(Pointing records for screenshots and pages)
--- Begin ---

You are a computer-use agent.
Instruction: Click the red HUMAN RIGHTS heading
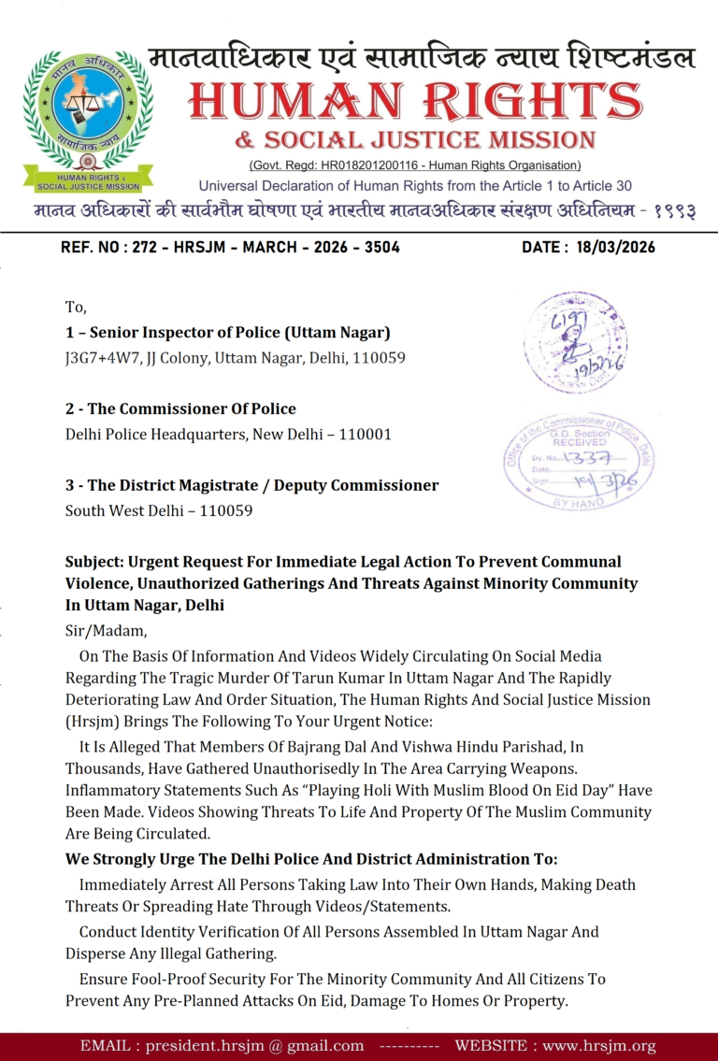pyautogui.click(x=415, y=101)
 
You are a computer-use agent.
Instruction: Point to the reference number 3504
pyautogui.click(x=381, y=248)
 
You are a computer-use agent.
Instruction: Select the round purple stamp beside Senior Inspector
pyautogui.click(x=574, y=341)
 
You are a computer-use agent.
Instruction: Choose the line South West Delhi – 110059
pyautogui.click(x=159, y=510)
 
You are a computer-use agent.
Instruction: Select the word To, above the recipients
pyautogui.click(x=75, y=307)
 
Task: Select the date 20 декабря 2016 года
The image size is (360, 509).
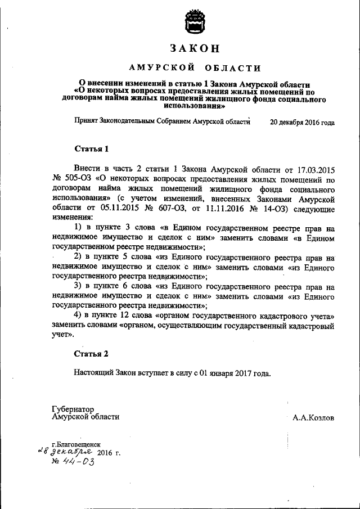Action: click(x=302, y=121)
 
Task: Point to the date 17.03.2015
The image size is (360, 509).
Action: click(x=315, y=169)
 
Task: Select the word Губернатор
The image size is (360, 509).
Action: click(x=72, y=409)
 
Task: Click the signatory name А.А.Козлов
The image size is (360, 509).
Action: click(x=313, y=418)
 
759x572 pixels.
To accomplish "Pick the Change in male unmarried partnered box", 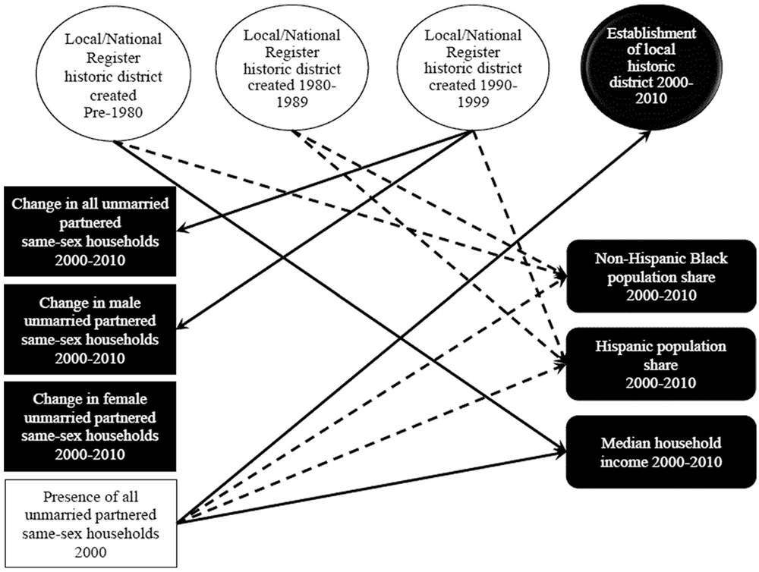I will click(90, 328).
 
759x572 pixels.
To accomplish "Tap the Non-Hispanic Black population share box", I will click(662, 276).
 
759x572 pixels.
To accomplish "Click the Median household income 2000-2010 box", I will click(662, 452).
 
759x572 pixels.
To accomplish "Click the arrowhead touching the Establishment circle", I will click(647, 132).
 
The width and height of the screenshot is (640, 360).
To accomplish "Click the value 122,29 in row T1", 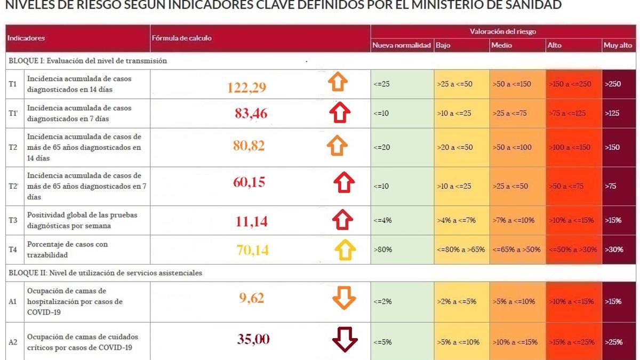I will coord(246,87).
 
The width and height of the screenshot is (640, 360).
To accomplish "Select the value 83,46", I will coord(251,113).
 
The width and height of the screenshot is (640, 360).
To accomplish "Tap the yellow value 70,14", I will coord(252,249).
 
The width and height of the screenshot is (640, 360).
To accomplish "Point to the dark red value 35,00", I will coord(253,339).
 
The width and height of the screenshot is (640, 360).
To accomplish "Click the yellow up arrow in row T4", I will coord(345,250).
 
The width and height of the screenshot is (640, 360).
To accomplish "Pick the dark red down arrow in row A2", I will coord(345,339).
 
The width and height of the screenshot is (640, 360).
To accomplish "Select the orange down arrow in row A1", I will coord(343,298).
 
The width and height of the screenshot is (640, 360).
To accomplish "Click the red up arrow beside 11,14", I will coord(342,219).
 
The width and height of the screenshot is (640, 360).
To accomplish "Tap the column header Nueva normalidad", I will coord(402,45).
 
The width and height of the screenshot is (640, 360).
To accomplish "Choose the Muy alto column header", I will coord(618,45).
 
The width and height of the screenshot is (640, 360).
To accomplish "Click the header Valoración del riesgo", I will coord(503,31).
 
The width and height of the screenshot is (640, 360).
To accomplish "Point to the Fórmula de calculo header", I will coord(182,38).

--- End ---

__WHAT THE TASK REQUIRES__. Convert the part of the items above that opens with the line containing "Task: Point to the date 17.03.2015" and closes with the line containing "Action: click(x=313, y=418)", both lines included, into a JSON list of strings with one string per line. Leave out blank lines.

__THE RESPONSE__.
[
  "Task: Point to the date 17.03.2015",
  "The image size is (360, 509).",
  "Action: click(x=315, y=169)",
  "Task: Select the word Губернатор",
  "The image size is (360, 509).",
  "Action: click(x=72, y=409)",
  "Task: Click the signatory name А.А.Козлов",
  "The image size is (360, 509).",
  "Action: click(x=313, y=418)"
]